Despite recent debate about how well antidepressants really work in people with only mild or moderate depression, a new analysis of drug studies suggests they may have some benefit across the board.
Researchers found that more patients taking Prozac or Effexor had a substantial improvement in their symptoms than those taking a drug-free placebo pill, regardless of how severe those symptoms were to begin with.
"The idea that unless you're very, very ill, you're not going to benefit from treatment does not appear to stand up" when looking closely, said the study's lead author, Robert Gibbons, from the University of Chicago.

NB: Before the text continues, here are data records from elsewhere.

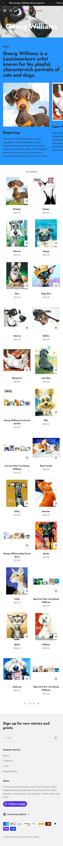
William (46, 644)
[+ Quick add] (27, 201)
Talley (17, 511)
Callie (17, 598)
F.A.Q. (6, 766)
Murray (17, 335)
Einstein (17, 209)
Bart (17, 293)
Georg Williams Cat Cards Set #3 (17, 422)
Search (6, 755)
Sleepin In (17, 377)
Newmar (46, 511)
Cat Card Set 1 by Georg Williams (17, 467)
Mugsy (46, 251)
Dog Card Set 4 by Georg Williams (46, 600)
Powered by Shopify (31, 837)
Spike (17, 644)
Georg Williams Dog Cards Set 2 (17, 555)
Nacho (46, 553)
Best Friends (46, 465)
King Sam (46, 293)
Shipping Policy (10, 771)
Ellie (46, 420)
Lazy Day (46, 377)
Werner (17, 251)
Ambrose (17, 686)
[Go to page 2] (38, 703)
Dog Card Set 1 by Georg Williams (46, 688)
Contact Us (8, 760)
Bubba (46, 335)
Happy (46, 209)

Still, not everyone in the studies improved -- on average, about five people had to be treated with one of the drugs for one person to feel better, and the benefits seemed to be diminished among some of the oldest patients.
What's more, one researcher not involved in the study said its findings still don't mean the drugs are any better than non-drug methods of treating depression, such as and being more physically active.
For their analysis, Gibbons and his colleagues looked at outcomes for each individual patient in published and unpublished trials testing the effects of six weeks of treatment with antidepressants versus placebo pills. Most of those trials were funded and run by the pharmaceutical companies that manufacture Prozac and Effexor -- Eli Lilly and Wyeth, respectively.
They included 12 studies of Prozac in adults and four each in elderly patients and youth, as well as 21 trials of immediate- or extended-release Effexor in adults. About 9,000 participants were included.